Racism in the Donald Trump era can be a delicate subject—particularly if it calls out a specific demographic as the perpetrator. Put that subject into an academic setting, in a politically tempestuous US state, and you have a potential powder keg.
Ted Thornhill, a sociology professor at Florida Gulf Coast University in Fort Myers, is teaching a course this spring called “White Racism,” which, according to its catalog description, examines “the racist ideologies, laws, policies, and practices that have operated for hundreds of years to maintain white racial domination over those racialized as non-white” and aims to “interrogate the concept of race” at large. But the 50-student undergraduate class is now being watched over by campus police officers—because, according to Thornhill—thousands of “unspeakable” comments have flooded in via social media, emails, and voicemails.
Thornhill, who is black, told local news outlets that “the course needs to be taught, and so that’s what’s going to happen,” despite the personally targeted comments, threats, and racial slurs he has received. (He sent police 46 pages of such comments.) A university spokesperson said the school’s deployment of officers to watch over the class—the first has held yesterday (Jan. 9)—means it is prepared for “any possible distractions.”
Such “distractions” are not out of the question; in fact, given recent violence at schools across the country around politically controversial speakers, they are almost likely.
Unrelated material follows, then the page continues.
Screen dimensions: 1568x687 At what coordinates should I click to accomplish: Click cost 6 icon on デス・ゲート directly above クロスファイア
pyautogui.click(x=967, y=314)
Since Trump’s election, a number of US professors have offered academic courses focusing on “white racism” or “white privilege,” and in several instances have been met with some form of disapproval, or at least unease, by their surrounding communities. Florida, a state notoriously riddled with racial problems and the existence of many so-called hate groups, is no neutral ground for a course with such a provocative title to be located. But of course, that is perhaps Thornhill’s point: It’s about time the state’s universities address its troubled racial history, which traces all the way back to its founding and still lingers today in its politics, head-on. At least he didn’t go the even more direct route of New York’s Hunter College this summer and name the course “the abolition of whiteness.”